Stripe Caterpillar

Photo Credit: Madmaven

Put aside the ick factor and consider this: for many people around the world, eating insects is neither strange, disgusting nor exotic. Bugs are their food, their meals, what they and their ancestors have been eating for ages. Why?

Number one – the buggers are packed with powerful nutrition. Comparing iron content, beef has  6 mg per 100 grams of dry weight and Mopane caterpillars have an astounding 31 mg of iron per100 grams. Traditionally eaten in southern Africa, these plump caterpillars are also an excellent source of  potassium, sodium, calcium, phosphorous, magnesium, zinc, manganese and copper, according to a report by the Food and Agriculture Organization of the United Nations.

Number two: at least five million children a year die because their meager diets contain so little protein and calories. According to Frank Franklin, director of pediatric nutrition at the University of Alabama, a protein processed substance from edible insects could offer a less expensive solution to Plumpy/Nut, a peanut based food given around the world to children suffering from malnutrition.
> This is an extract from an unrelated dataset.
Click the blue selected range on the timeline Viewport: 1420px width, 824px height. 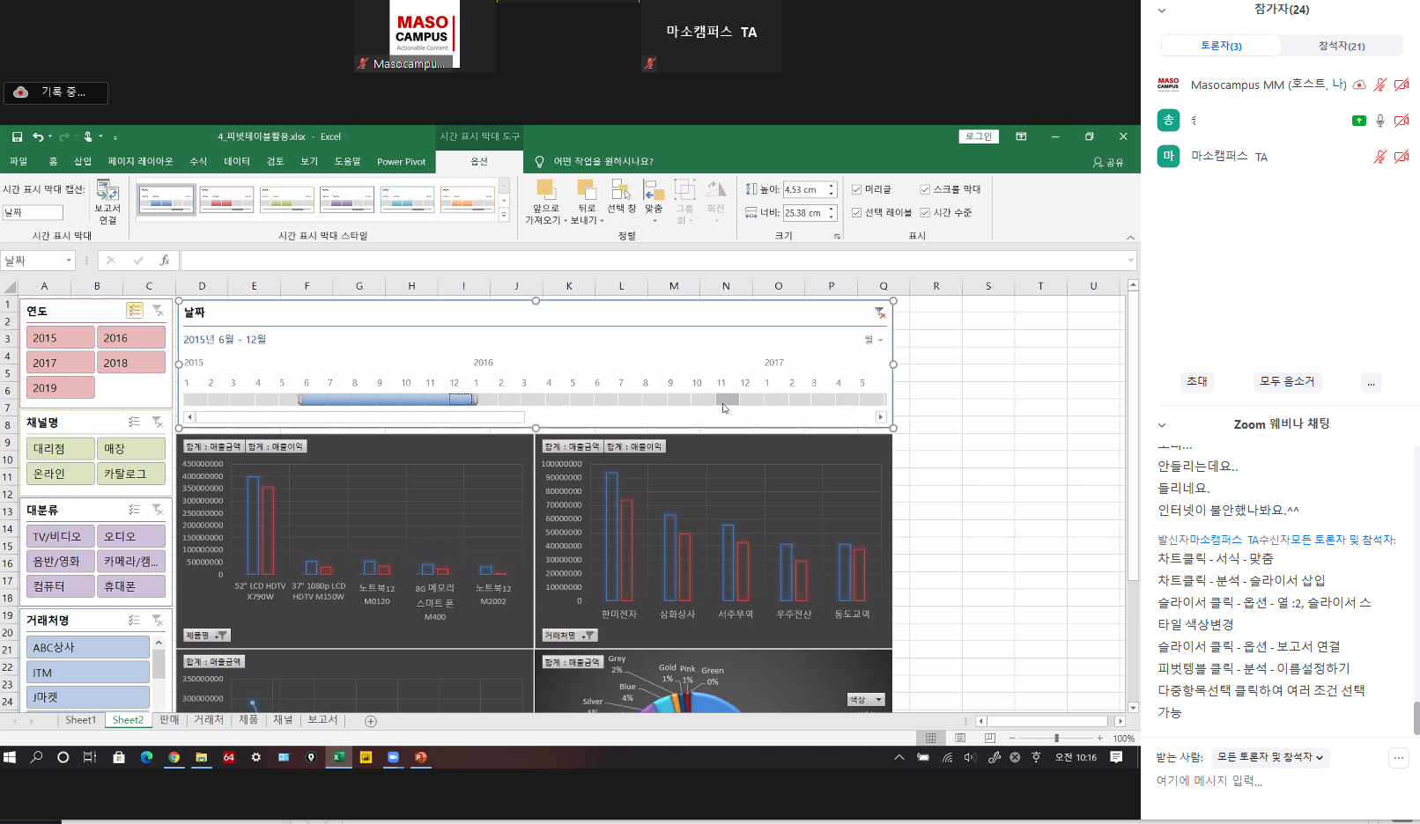pos(388,400)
Number three: What’s more friendly to our environment: Bugs or the vertebrates Westerners prefer?  Which take up less space? Which emit far less pollutant gases? No contest. Bugs win hands down.

Number four: As world population expands, land and resources needed to sustain cattle and pig production will only shrink. How will all those new hungry mouths be fed? It seems plausible that new sources of protein for a steadily increasing population will have to be found.
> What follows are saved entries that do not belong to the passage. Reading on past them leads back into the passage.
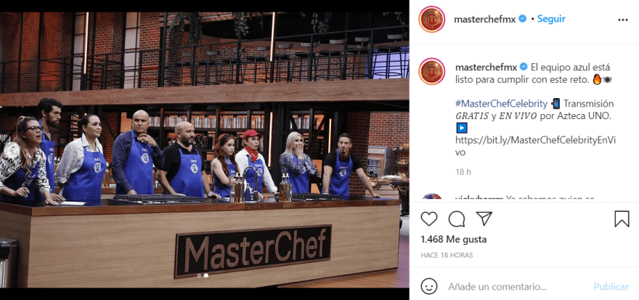The image size is (639, 300).
Task: Open the #MasterChefCelebrity hashtag
Action: 501,104
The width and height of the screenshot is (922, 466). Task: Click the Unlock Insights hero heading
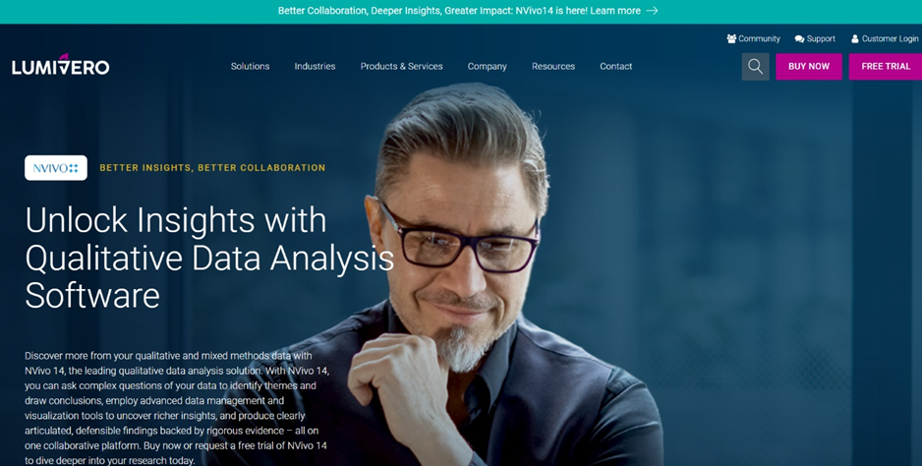209,258
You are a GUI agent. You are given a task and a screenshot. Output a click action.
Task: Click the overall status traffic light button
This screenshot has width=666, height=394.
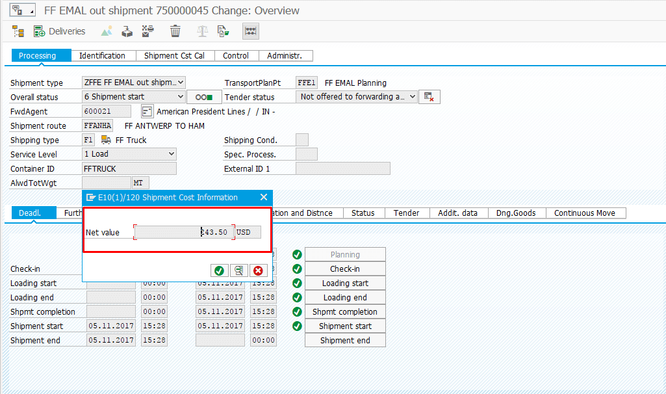pyautogui.click(x=203, y=97)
Number five is the health factor. Cattle and pigs measure high in saturated fat content. Bugs do not. Which means if people eat more bugs than livestock, they will suffer less heart disease and fewer premature deaths.

Giving up their hamburger and steaks won’t be easy for Westerners. But some are already entering this new bug eating terrain. In Montreal students from McGill University are in the process of creating a protein-rich flour made from insects. They’re starting with grasshoppers. Hm…Grasshopper bread anyone?